__Activity__:
From first line to last, copy the listing exactly and omit its pictures.

__Data for analysis__:
________________________________________

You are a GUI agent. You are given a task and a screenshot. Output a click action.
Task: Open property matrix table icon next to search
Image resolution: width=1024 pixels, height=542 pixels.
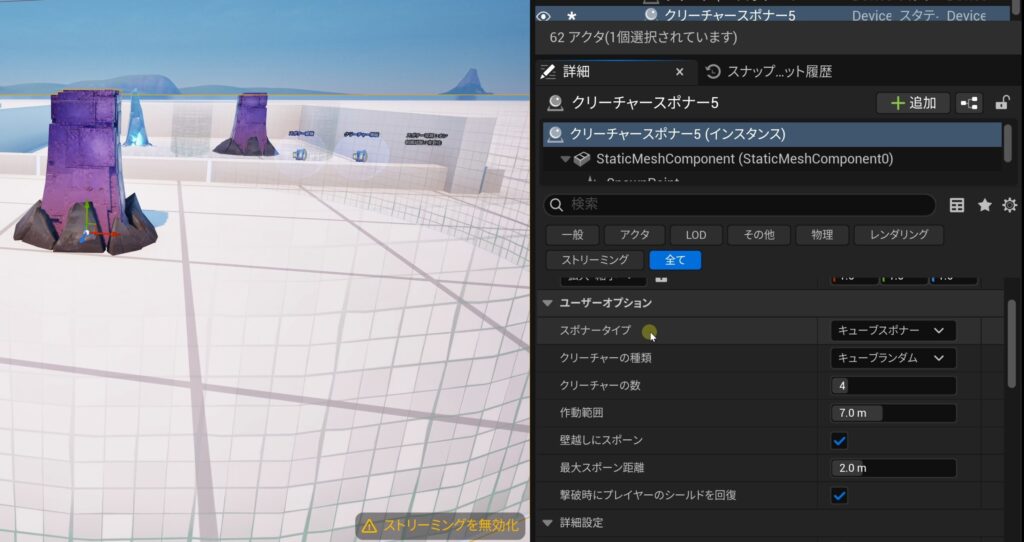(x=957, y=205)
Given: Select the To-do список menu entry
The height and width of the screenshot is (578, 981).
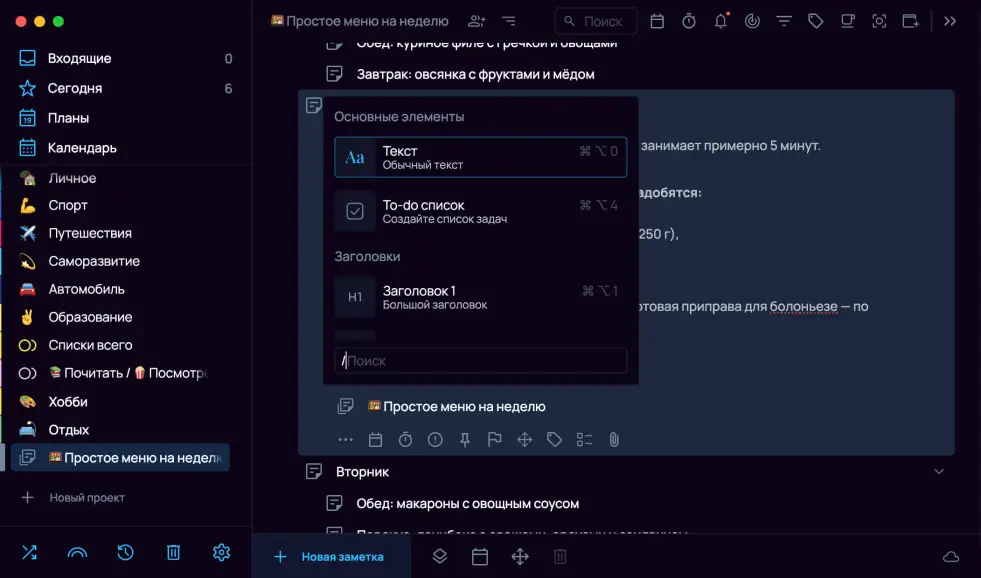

________________________________________

__Answer__:
You are a GUI agent. You are given a task and a screenshot. Output a click action.
Task: Open property matrix table icon next to search
Image resolution: width=1024 pixels, height=542 pixels.
(x=957, y=205)
Given: Select the To-do список menu entry
The height and width of the screenshot is (578, 981).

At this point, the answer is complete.